Except that now we are doing what only God should do. And none of us are God.

 

 

 

 

 

Showing 9 comments
  • Divya Chowfin Diederichs
    Reply

    Jo, such a poignant piece. This is exactly what I feel – couldn’t have said it any better.

  • Eecc Ddn
    Reply

    TRUE

  • Swapnil
    Reply

    None of us are Gods!
    Brilliant! Especially the line ‘The celebrations on the streets now that these men will hang sicken me almost as much as what they did to that young woman. There is nothing to celebrate.’

  • Siddharth Sharma
    Reply

    Revenge is the way of the world, but it is not God’s way.

  • Aakash
    Reply

    Let God consider forgiving them. I don’t want my tax money spent to keep them alive in prison.

  • Divyanshu
    Reply

    I agree none of us are God. God let that girl got raped and tortured, like thousands of women around the world every year. We are doing what God failed to do. We are fighting back. We are punishing the guilty. Because, that what differentiate us from animals. We do not let God alone determine our fate. We act.

    This is not the end of rape and violence against women, this is only the beginning. Look at ramanyan, look at mahabharat, our god teach us to destroy the evil.

    The evil exist because the world is not angry enough!!

  • RamblinRose72
    Reply

    Not revenge – consequence. That nasty little thing from early childhood meant to protect and inculcate a broad framework for acceptable behaviour so that we can live together with some basic level of sanity. And yes, that is problematic too, but this judgement takes a stand (and the evidence is indisputable). It may not deter the next predator but neither will it encourage him. Zero tolerance has to start somewhere. Again, the evidence is
    indisputable. I’m far from rejoicing but just as far from weeping for them.

    • Jo Chopra McGowan
      Reply

      I’ve been thinking about this response for the last two days and I have to admit it does make sense. “Consequence” sounds right, and yes, people need to understand that their choices have results.

      There is no evidence, of course, to suggest that the death penalty actually deters anyone. (Speaking of which, front page of the Times this morning, a cleaner on a bus rapes a 4 year old child.) But if it is consequence that is the goal, maybe deterrence doesn’t matter – THESE guys were punished. THEY got what they deserved.

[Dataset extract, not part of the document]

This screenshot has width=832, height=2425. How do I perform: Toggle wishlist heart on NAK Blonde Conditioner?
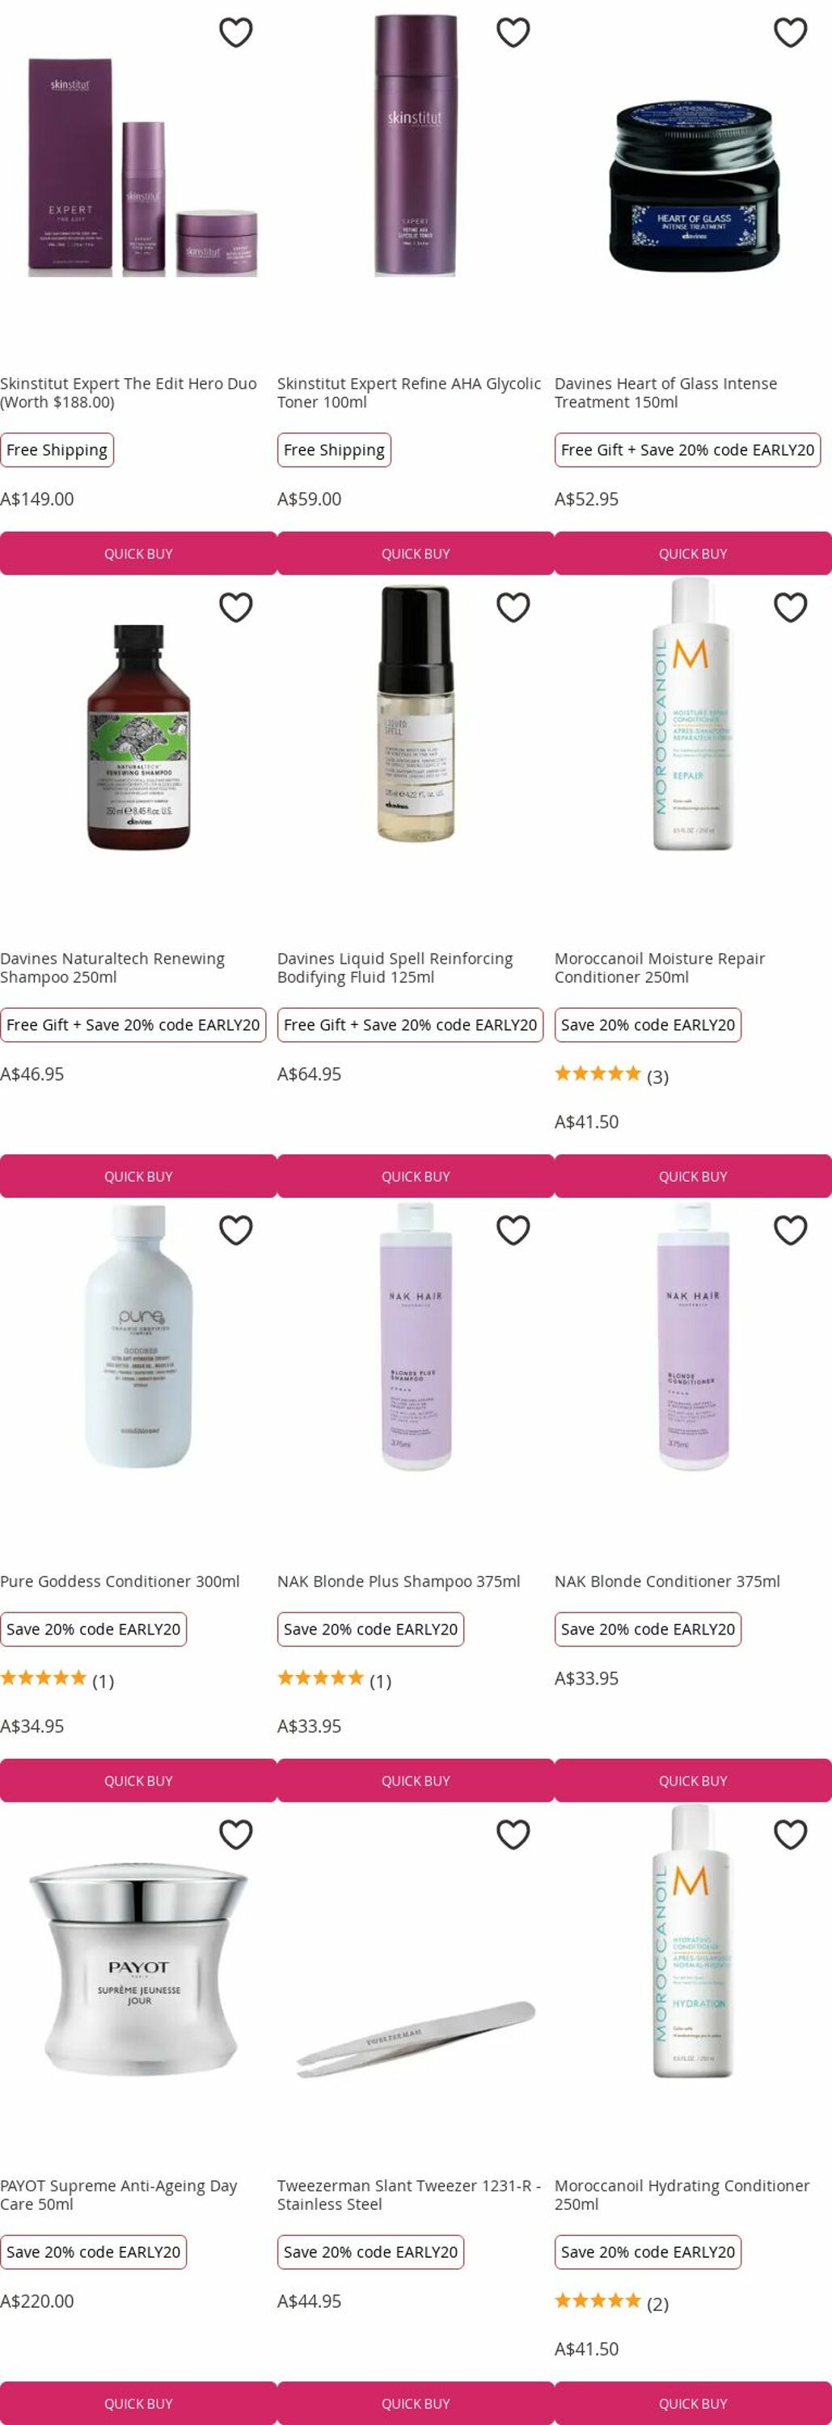tap(791, 1229)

      I’m not weeping for them either. At some very basic level, I feel almost glad – who wants such people around? And, as someone else commented below: why should our taxes have to support them in prison?

      But it’s such a horrible thing to contemplate: that moment when, in cold blood, people kill other people.

      • RamblinRose72
        Reply

        I’m wondering how there could be evidence to suggest the death penalty deters anyone. It would seem to me that it doesn’t deter some, but how could one possibly know how many have been deterred? And perhaps those who are not deterred are undeterrable anyway, perhaps they are driven by mental/ emotional/ spiritual demons that we don’t entirely understand, or lay people don’t understand, anyway. I am not a proponent of the death penalty but in this case, I think if it hadn’t been awarded, the situation would have become even worse. It would encourage violence against women in many, many ways. Everything about it is horrible to contemplate.